Laws of PM Teams Brooks's Law

Brooks's Law

Adding People Makes It Later

Adding people to a late project makes it later, because coordination costs grow faster than the extra hands help.

Why PMs should care

The cost of coordinating a team grows faster than the team itself. Every new person needs onboarding — on the code, the product, the stakeholders — and a ramp-up period during which they're using more attention from senior engineers than they're producing in output. The team's short-term output drops before it climbs, often past the deadline you were trying to save.

Brooks's insight has survived fifty years because the underlying truth isn't about culture — it's about structure. Software is a communication problem wrapped around a technical one, and throwing more people at a communication problem makes it worse.

The right responses to 'we're behind' are almost always: cut scope, extend the deadline, or replace people who aren't productive. 'Add more people' is the response stakeholders prefer, because it's visible. It's also the response that most reliably fails.

Example in product work

A feature is four weeks behind on a ten-week plan. A concerned VP suggests 'throw two more engineers at it'. The team reluctantly complies.

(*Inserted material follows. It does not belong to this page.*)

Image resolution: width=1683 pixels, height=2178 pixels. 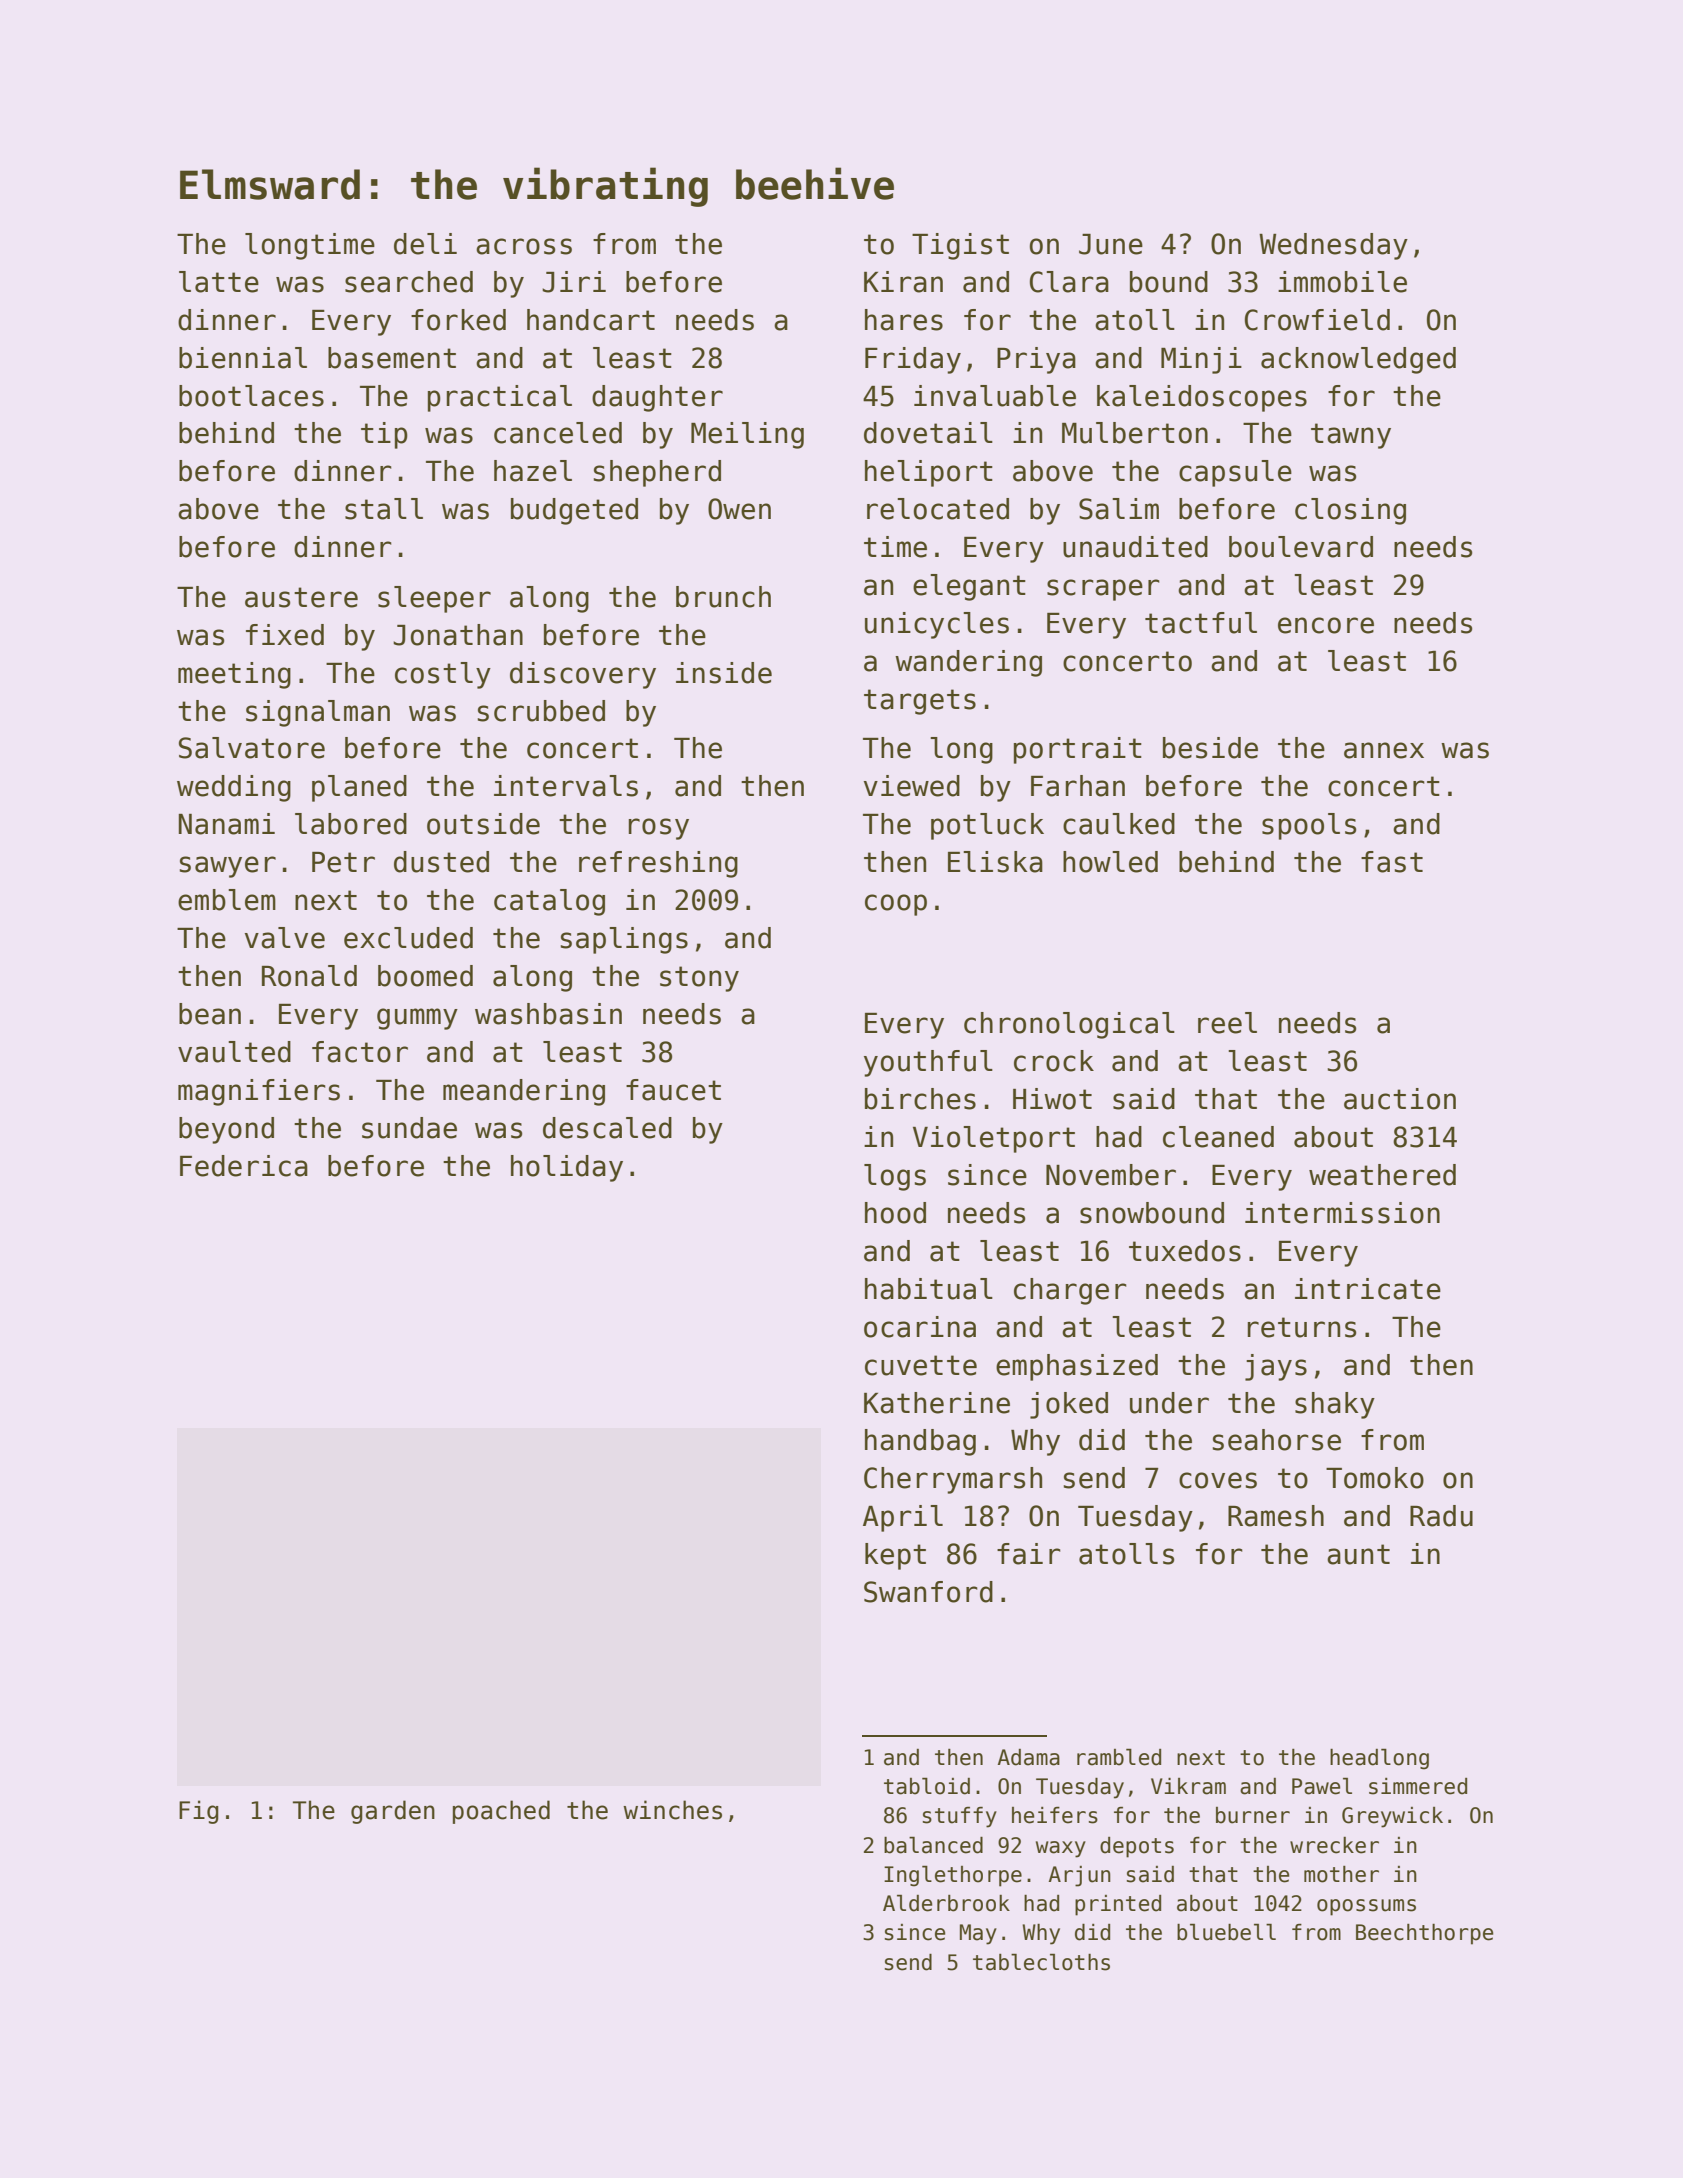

Week 1: the lead engineer spends three full days pair-programming the new hires through the codebase and stakeholder context.
Week 2: the new hires are producing code, but in areas the lead doesn't fully trust yet and needs extra review.
Week 3: the team catches up on the review backlog, but a merge conflict between two of the new hires costs a day.
Week 4: actual forward progress resumes.

The feature ships six weeks late instead of the four it was originally tracking.

In the retro, someone will say 'imagine how late it would have been without the extra headcount' — and nobody will have the counter-evidence.